05.04.2017 / Communiqués, Votations / Energie /

Votations du 21 mai : OUI à la stratégie énergétique 2050 et à la LcAT!

Réuni en Conseil de parti mardi soir 4 avril, le PDCVr s’est largement prononcé en faveur de la stratégie énergétique 2050 soumise en votation populaire le 21 mai prochain.

A la quasi-unanimité, le Conseil de parti a donc rejeté le référendum sur la Loi du 30 septembre 2016 sur l’énergie (LEne). Le PDCVr relève la volonté de vouloir remplacer la production des centrales nucléaires par de la production indigène renouvelable. En particulier, la stratégie énergétique 2050 apportera un soutien bienvenu à l’énergie hydraulique, qui souffre actuellement de la faiblesse des prix sur le marché. Pour assurer l’avenir des barrages et des entreprises hydro-électriques valaisannes, il est primordial de défendre cette loi.

Outre ses investissements dans la production et donc dans l’économie suisse, la stratégie 2050 promeut l’efficacité énergétique, en développant notamment le Programme Bâtiment de la Confédération et en durcissant les normes d’émission applicables aux voitures de tourisme et aux véhicules de livraison.

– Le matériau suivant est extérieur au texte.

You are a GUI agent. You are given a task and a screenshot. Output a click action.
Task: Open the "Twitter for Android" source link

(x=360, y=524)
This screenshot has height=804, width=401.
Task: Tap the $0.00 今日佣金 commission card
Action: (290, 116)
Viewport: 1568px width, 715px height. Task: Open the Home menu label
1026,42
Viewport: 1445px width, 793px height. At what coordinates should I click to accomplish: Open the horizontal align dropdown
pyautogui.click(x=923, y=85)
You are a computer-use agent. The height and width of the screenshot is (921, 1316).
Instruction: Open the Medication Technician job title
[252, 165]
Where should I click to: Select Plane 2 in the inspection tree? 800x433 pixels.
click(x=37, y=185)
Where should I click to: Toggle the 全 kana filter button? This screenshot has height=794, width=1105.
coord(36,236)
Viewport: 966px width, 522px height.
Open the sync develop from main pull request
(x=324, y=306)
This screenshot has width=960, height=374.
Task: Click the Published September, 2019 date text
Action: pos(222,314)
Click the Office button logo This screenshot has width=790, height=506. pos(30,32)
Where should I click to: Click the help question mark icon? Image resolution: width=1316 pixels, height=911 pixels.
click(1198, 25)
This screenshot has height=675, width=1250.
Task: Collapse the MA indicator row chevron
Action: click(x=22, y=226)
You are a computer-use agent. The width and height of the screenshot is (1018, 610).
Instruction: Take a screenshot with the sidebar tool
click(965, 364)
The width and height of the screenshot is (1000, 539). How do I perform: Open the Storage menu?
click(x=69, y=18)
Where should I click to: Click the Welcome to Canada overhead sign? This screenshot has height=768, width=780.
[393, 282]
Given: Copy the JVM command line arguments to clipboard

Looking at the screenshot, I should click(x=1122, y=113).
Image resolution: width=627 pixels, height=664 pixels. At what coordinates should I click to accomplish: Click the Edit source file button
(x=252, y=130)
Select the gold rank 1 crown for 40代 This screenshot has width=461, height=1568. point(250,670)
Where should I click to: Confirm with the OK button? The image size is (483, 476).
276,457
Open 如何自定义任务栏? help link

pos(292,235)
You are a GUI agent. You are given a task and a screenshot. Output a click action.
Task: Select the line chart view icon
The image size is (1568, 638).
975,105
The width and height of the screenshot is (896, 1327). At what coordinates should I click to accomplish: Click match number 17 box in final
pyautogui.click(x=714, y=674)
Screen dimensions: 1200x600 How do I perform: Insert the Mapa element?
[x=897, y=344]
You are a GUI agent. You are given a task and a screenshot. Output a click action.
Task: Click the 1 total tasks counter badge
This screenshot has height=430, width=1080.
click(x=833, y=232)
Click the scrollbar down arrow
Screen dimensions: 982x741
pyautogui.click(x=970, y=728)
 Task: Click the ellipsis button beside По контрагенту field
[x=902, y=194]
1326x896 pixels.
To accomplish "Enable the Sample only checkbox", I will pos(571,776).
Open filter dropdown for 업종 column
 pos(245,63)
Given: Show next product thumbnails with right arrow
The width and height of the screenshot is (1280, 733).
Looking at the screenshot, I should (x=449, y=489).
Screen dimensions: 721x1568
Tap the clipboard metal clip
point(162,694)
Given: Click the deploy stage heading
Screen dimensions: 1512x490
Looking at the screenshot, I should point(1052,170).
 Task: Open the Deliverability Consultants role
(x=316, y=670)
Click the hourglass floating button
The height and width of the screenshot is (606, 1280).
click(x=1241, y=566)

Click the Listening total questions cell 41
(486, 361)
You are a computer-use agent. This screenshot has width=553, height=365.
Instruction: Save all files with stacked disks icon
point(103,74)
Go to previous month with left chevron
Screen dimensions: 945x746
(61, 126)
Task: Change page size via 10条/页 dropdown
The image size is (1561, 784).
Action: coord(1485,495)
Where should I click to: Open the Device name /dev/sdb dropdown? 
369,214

Ainsi, pour le PDCVr, dire OUI à la LEne, c’est assurer le tournant énergétique de la Suisse, encourager la production d’énergie indigène, promouvoir les énergies renouvelables, favoriser les investissements dans les cleantech suisses, améliorer l’efficacité énergétique et soutenir les régions de montagne.

Le 9 janvier dernier, le Conseil de parti avait par ailleurs déjà pris position sur la votation cantonale du 21 mai prochain, recommandant à une très large majorité d’accepter la loi cantonale sur l’aménagement du territoire (LcAT).

Pour le PDCVr, les autorités cantonales proposent avec ce projet la mise en œuvre la plus pragmatique possible de la loi fédérale sur l’aménagement du territoire. Grâce à son approche flexible des zones réservées et des périmètres d’urbanisation, la LcAT permet de réduire au maximum les dézonages, tout en respectant le droit fédéral.

Surtout, le PDCVr considère que refuser cet objet, c’est persister dans l’insécurité juridique qui bloque actuellement nombre de projets, prendre le risque d’un moratoire fédéral sur les zones à bâtir, et se voir obliger d’appliquer strictement la loi fédérale. Les conséquences qui en découleraient seraient bien plus catastrophiques pour notre canton et ses habitants qu’en cas d’acceptation.